Residents’ Engagement and Empathy Associated With Their Perception of Faculty’s Teaching Performance
Lases et al. 2014 World Journal of Surgery
Background: Faculty members rely on residents’ feedback about their teaching performance. The influence of residents’ characteristics on evaluations of faculty is relatively unexplored. We aimed to evaluate the levels of work engagement and empathy among residents and the association of both characteristics with their evaluation of the faculty’s teaching performance.

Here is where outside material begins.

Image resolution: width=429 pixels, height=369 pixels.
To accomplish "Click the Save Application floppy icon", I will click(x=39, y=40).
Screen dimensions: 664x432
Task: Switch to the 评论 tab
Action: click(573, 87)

Methods: A multicenter questionnaire study among 271 surgery and gynecology residents was performed from September 2012 to February 2013. Residents’ ratings of the faculty’s teaching performance were collected using the system for evaluation of teaching quality (SETQ). Residents were also invited to fill out standardized measures of work engagement and empathy using the short Utrecht Work Engagement Scale and the Jefferson Scale of Physician Empathy, respectively. Linear regression analysis using generalized estimating equations to evaluate the association of residents’ engagement and empathy with residents’ evaluations of teaching performance.
Results: Overall, 204 (75.3 %) residents completed 1814 SETQ evaluations of 302 faculty, and 143 (52.8 %) and 140 (51.7 %) residents, respectively, completed the engagement and empathy measurements. The median scores of residents’ engagement and empathy were 4.56 (scale 0–6) and 5.55 (scale 1–7), respectively. Higher levels of residents’ engagement (regression coefficient b = 0.128; 95 % confidence interval (CI) 0.072–0.184; p < 0.001) and empathy (b = 0.113; 95 % CI 0.063–0.164; p < 0.001) were associated with higher faculty teaching performance scores.
Conclusions: Residents’ engagement and empathy appear to be positively associated with their evaluation of the faculty’s performance. A possible explanation is that residents who are more engaged and can understand and share others’ perspectives stimulate and experience faculty’s teaching better than others.